The noise state evaluation unit 125 assumes an incoming sound as noise when a phase spectrum difference DIFF(f) is included in the suppression range as illustrated in FIG. 24A and evaluates the state of noise. For example, it is assumed as follows: a noise level L(f) is small and the noise level L(f)=0, and a noise level change S(f) is small and the noise level change S(f)=0, and a combined value LS(f)=0. In this case, the range setting unit 121 changes each range as illustrated in FIGS. 24A to 24B. In FIG. 24B, for example, the shift range is expanded and thereby the suppression range is narrowed. A border between the shift range and the suppression range shifts to the suppression range side after the change. Narrowing the suppression range allows to control directivity of the microphone array device so as to suppress noise the sound source of which is in the suppression range while suppressing distortion of a target sound from the target sound source SS in the sound reception range. Moreover, expansion of the shift range allows to shift gradually from the sound reception range to the suppression range, and thereby to gradually change a degree of suppressing noise.



FIG. 24C illustrates a range control of FIG. 24B by a relationship between each frequency and a phase spectrum difference DIFF(f) (−π≤DIFF(f)≤π). The point P2 is present in the suppression range before expanding the shift range. However, the point P2 is present in the shift range after expanding the shift range. Accordingly, an amount to suppress noise that exhibits characteristics of the point P2 is smaller after changing the shift range than before changing the shift range. Control that expands the shift range while narrowing the suppression range may suppress distortion of a target sound while reducing a suppression amount of noise.


(3-2) Combination of the Third Embodiment and the Fourth Embodiment



FIG. 25 is an example of a block diagram illustrating a functional configuration when the third embodiment and the fourth embodiment are combined. In FIG. 25, a level evaluation unit 150 is further added to the functional configuration in FIG. 16 according to the third embodiment. According to the embodiment that combines the third embodiment and the fourth embodiment, a suppression unit 130 includes a range setting unit 121, a gain calculation unit 140, a synchronization unit 127, and a subtraction unit 128.


The range setting unit 121 controls a sound reception range, a shift range, and a suppression range based on a result of comparison between the level 1 and the level 2 by the level evaluation unit 150.

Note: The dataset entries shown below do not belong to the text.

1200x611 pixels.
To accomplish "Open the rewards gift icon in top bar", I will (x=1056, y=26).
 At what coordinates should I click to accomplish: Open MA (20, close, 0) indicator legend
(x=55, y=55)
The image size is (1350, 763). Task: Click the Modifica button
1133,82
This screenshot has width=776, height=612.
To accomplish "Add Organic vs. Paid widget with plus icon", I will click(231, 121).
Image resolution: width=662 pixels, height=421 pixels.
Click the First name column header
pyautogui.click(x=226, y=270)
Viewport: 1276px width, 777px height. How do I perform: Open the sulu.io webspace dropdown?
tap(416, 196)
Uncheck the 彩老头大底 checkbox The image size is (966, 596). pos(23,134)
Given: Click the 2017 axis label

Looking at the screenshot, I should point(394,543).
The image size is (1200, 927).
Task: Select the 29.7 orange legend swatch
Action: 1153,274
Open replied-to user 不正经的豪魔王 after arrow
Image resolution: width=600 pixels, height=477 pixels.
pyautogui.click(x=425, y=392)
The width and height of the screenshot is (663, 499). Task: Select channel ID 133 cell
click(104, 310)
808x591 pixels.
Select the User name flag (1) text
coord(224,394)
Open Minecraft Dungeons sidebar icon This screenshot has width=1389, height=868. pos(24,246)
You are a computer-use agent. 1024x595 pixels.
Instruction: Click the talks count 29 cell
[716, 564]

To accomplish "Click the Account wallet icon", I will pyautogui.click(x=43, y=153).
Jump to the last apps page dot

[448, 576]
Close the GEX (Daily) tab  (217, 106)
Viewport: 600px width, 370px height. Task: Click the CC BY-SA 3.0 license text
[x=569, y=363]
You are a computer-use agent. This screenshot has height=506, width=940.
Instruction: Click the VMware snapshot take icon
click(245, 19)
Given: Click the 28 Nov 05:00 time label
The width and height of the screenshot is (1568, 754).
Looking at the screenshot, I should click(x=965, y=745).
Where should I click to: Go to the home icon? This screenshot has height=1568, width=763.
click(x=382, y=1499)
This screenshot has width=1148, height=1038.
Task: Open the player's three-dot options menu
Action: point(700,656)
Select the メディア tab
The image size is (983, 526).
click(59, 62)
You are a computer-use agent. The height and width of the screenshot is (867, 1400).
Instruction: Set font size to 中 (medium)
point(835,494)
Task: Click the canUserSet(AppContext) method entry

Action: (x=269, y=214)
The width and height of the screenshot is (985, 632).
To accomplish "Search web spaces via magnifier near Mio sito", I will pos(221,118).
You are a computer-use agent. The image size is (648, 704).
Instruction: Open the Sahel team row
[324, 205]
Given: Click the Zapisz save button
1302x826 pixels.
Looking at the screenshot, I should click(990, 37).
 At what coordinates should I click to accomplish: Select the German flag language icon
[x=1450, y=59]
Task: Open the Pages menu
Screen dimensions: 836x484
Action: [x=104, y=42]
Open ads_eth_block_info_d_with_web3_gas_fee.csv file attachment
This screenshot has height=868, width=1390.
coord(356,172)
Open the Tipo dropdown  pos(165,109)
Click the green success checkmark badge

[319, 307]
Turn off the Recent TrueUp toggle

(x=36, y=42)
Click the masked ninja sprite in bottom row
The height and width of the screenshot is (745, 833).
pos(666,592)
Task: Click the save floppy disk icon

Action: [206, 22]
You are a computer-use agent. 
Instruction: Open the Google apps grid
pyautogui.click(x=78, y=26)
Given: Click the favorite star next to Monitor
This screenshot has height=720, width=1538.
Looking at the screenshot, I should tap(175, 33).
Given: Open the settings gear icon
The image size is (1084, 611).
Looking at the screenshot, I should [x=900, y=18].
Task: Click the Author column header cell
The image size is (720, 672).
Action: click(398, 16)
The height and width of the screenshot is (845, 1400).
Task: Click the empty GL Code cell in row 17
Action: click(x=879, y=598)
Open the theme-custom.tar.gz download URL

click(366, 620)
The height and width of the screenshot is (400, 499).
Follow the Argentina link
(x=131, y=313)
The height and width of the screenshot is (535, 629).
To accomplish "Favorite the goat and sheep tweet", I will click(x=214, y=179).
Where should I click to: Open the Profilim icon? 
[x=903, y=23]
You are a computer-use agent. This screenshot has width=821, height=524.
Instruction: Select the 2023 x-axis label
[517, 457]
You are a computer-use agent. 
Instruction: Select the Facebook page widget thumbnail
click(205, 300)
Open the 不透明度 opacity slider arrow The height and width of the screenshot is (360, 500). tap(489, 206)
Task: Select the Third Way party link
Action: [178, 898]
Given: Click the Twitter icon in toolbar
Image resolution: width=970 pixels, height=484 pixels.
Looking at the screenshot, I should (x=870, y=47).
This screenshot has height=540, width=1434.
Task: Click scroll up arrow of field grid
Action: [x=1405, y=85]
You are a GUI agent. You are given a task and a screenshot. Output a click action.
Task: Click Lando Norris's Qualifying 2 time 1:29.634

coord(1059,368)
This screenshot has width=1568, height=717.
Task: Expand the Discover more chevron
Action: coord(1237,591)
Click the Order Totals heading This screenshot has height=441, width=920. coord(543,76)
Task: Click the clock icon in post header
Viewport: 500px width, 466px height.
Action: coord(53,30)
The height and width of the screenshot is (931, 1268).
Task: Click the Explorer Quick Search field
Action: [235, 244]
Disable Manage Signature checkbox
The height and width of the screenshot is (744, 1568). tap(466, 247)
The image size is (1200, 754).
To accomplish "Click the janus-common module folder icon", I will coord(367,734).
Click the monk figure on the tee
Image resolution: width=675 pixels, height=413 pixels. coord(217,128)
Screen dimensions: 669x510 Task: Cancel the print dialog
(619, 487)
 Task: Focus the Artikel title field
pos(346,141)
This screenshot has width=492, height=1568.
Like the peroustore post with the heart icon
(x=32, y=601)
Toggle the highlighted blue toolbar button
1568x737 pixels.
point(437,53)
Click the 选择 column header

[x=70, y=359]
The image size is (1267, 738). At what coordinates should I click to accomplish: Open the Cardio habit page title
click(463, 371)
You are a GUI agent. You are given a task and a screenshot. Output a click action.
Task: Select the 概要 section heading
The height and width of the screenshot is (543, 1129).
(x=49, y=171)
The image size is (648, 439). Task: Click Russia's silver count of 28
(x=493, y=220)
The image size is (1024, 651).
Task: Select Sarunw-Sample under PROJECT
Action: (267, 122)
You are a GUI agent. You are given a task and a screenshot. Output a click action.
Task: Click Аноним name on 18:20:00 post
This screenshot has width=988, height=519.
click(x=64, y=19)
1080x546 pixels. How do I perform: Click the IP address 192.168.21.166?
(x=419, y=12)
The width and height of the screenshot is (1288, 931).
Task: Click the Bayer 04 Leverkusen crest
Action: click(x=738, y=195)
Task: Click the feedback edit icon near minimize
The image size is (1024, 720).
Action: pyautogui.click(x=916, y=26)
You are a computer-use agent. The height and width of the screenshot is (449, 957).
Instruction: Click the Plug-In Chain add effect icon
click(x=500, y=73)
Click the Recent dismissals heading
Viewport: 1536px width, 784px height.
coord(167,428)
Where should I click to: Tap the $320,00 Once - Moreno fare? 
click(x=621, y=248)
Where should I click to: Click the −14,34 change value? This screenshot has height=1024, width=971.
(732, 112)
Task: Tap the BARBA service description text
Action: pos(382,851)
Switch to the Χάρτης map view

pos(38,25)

Meanwhile, the noise state evaluation unit 125 assumes an incoming sound as noise when a phase spectrum difference DIFF(f) is included in the suppression range and evaluates the state of noise as in the second embodiment. The gain calculation unit 140 calculates a gain G(f) for adjusting a suppression amount of noise on a frequency axis based on the sound reception range, the shift range, and the suppression range that are set based on the state of noise, and the phase spectrum difference DIFF(f). The gain multiplication unit 141 multiplies the complex spectrum IN1(f) by the gain G(f) to output an OUT(f). The signal restoration unit 129 converts the output OUT(f) into a signal on the time axis and further performs an overlap add operation and outputs an output signal in a time domain of the microphone MIC1. The above-described processing is repeated at an interval, for example, based on a certain sampling frequency


As described above, setting each range according to a direction of the target sound source SS and a state of noise may suppress noise while suppressing distortion of the target sound.


ALTERNATIVE EMBODIMENTS

The above described embodiments may be applied to the alternative embodiments described below.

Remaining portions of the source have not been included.